Day one of my Very Important Event is in the books. Nothing seemed to slide completely off the rails… although I couldn’t connect to the network there for a few hours so I honestly have no idea how well anything outside the room I was sitting in really went. That it went at all is pretty much a giant assumption on my part. I guess I’ll find out tomorrow if there are a shit ton of angry emails in my inbox or 1001 complaints that someone could use their eyes to find the right link. That’s a tomorrow problem, of course.

For tonight, I don’t want to talk. I don’t want to think. I don’t want to cook. I want to sit here in this mostly dark room nursing another gin and tonic and scratching the dog’s ears while the cat sheds on me. Anything else feels like it requires way more brainpower than I want to allocate… so I’m not going to.

I’ve done more than enough things I’d rather not do today as it is. These last couple of hours are mine and everything else can bugger directly off.

Now is the spring of my discontent…

And so it begins. The two weeks a year when I’m forced to put on a brave face and transform into a cheerleader, a producer, a confessor, a circus roustabout, a tyrant, and a Chatty Cathy all in the name of passing along some information that could just as easily be set loose into the world by putting it on a website.
****************
• [Aim of the task]:
Swap "gin and tonic" for "glass of wine" in the passage, starting with "For tonight, I" and going on through "bugger directly off.".

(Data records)
****************
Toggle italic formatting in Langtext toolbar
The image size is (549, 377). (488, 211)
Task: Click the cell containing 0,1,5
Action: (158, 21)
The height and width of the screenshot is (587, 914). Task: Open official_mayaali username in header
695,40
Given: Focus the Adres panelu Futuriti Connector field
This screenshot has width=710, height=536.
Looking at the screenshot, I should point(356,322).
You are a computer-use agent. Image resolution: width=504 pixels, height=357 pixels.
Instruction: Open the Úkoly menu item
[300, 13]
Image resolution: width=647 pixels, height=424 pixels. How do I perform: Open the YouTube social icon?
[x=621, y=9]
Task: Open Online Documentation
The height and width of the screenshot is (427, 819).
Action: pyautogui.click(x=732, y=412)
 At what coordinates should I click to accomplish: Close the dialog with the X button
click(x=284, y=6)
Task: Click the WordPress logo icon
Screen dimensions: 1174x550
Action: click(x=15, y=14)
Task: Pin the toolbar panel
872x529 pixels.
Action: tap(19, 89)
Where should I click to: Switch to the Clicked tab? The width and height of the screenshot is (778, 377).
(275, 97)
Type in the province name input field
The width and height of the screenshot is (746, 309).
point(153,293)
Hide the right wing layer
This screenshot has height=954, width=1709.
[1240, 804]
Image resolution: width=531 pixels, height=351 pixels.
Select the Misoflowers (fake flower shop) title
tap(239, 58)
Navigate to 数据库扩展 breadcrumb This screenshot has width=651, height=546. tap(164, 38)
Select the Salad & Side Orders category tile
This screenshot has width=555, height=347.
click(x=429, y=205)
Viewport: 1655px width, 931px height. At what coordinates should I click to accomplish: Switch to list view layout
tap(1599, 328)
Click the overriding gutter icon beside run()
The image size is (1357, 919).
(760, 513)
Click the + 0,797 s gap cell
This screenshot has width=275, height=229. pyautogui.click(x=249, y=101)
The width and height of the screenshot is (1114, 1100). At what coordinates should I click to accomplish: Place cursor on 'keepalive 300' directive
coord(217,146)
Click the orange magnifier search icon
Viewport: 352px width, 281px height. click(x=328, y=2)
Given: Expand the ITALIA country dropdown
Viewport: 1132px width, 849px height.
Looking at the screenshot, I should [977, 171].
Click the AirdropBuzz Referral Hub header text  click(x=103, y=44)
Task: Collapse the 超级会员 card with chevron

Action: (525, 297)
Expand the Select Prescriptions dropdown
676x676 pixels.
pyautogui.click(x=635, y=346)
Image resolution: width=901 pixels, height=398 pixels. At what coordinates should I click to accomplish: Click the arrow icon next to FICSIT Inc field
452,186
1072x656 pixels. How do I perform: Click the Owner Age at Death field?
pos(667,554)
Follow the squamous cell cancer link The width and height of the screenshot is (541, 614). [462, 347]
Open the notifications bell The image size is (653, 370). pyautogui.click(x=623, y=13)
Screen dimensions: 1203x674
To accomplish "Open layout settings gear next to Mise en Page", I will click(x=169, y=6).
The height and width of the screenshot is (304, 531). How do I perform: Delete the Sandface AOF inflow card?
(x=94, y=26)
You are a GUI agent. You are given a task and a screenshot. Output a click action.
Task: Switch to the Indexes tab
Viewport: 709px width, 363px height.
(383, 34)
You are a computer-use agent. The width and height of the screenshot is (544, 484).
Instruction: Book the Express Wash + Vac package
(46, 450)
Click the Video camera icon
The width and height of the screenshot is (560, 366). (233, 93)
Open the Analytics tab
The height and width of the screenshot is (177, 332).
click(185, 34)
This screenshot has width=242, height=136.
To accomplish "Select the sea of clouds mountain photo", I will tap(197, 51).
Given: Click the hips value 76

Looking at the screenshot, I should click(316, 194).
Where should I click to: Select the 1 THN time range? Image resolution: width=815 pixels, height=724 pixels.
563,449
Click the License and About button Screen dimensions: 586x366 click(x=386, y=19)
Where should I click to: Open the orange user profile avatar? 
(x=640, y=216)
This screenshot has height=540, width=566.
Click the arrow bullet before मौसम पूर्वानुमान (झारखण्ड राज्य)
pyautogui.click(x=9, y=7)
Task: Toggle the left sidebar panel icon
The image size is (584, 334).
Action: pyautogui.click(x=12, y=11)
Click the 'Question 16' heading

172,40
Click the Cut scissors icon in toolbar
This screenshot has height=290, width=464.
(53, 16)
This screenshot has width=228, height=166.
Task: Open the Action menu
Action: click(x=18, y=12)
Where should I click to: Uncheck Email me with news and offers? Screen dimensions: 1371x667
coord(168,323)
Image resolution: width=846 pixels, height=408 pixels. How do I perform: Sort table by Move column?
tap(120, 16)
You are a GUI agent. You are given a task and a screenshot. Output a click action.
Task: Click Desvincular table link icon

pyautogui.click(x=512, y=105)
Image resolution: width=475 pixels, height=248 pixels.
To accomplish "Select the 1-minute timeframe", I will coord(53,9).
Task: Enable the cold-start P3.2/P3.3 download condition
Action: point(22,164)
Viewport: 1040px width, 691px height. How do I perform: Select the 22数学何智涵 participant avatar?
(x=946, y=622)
****************
• [Output]:
For tonight, I don’t want to talk. I don’t want to think. I don’t want to cook. I want to sit here in this mostly dark room nursing another glass of wine and scratching the dog’s ears while the cat sheds on me. Anything else feels like it requires way more brainpower than I want to allocate… so I’m not going to.

I’ve done more than enough things I’d rather not do today as it is. These last couple of hours are mine and everything else can bugger directly off.